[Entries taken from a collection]
○ ○ ○ ○ ○ ○ ○

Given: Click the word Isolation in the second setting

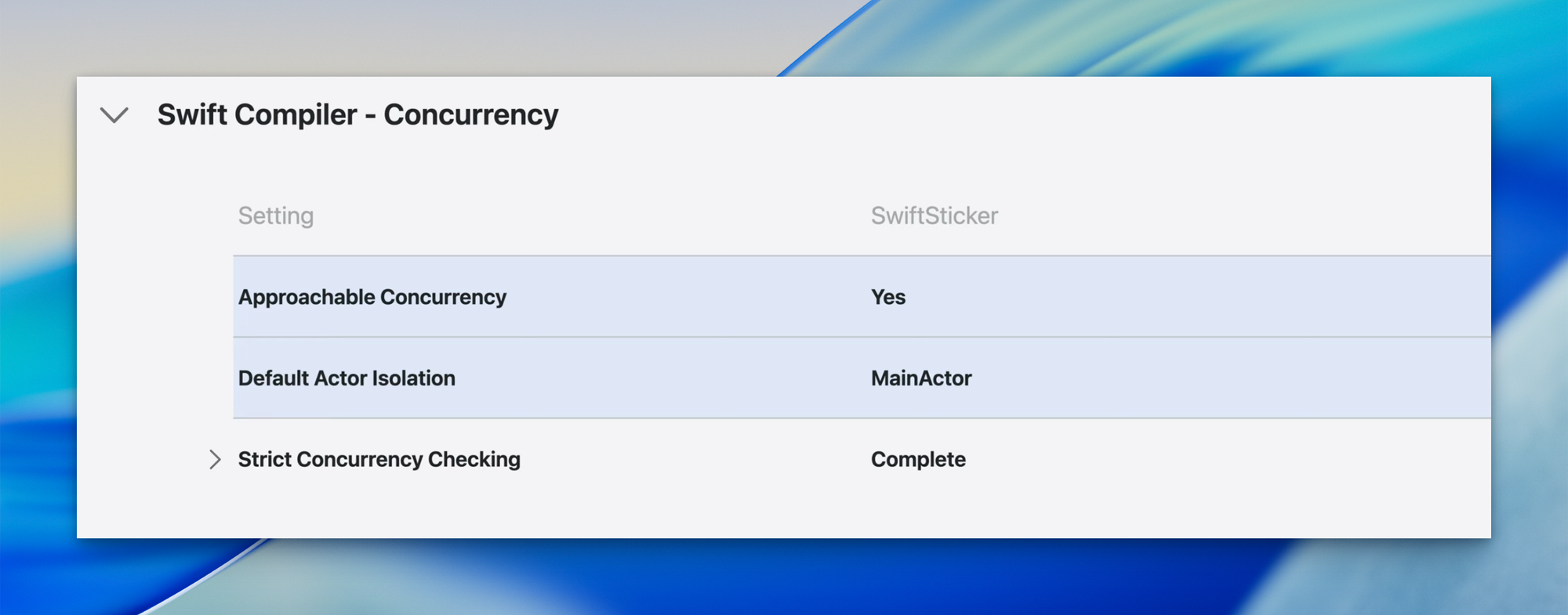Looking at the screenshot, I should coord(413,378).
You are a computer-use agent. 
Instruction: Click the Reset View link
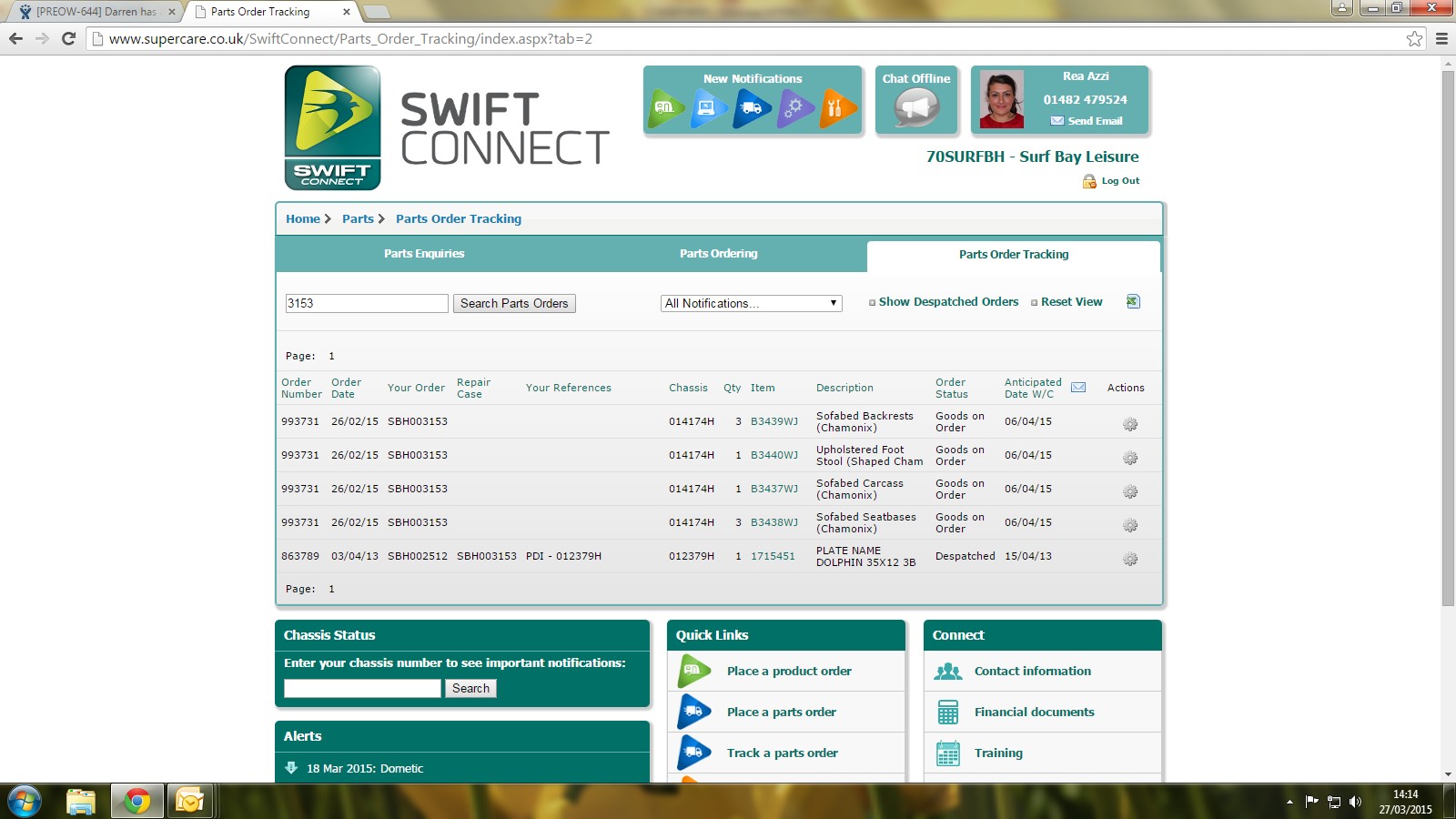pyautogui.click(x=1071, y=302)
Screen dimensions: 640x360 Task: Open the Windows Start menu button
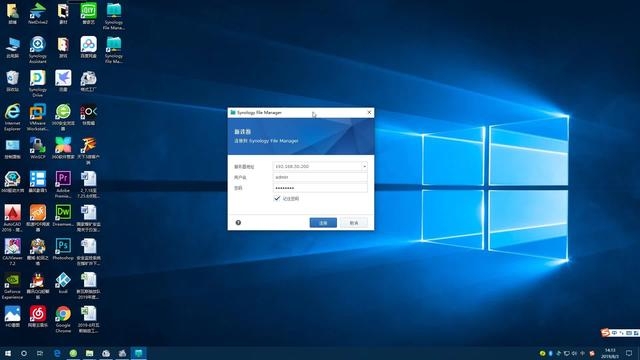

○ ○ ○ ○ ○ ○ ○

Please repeat the entries above exactly, leaving out any pictures.

Given: Click the word Isolation in the second setting

Looking at the screenshot, I should coord(413,378).
You are a computer-use agent. 
Instruction: Click the Reset View link
pyautogui.click(x=1071, y=302)
Screen dimensions: 640x360 Task: Open the Windows Start menu button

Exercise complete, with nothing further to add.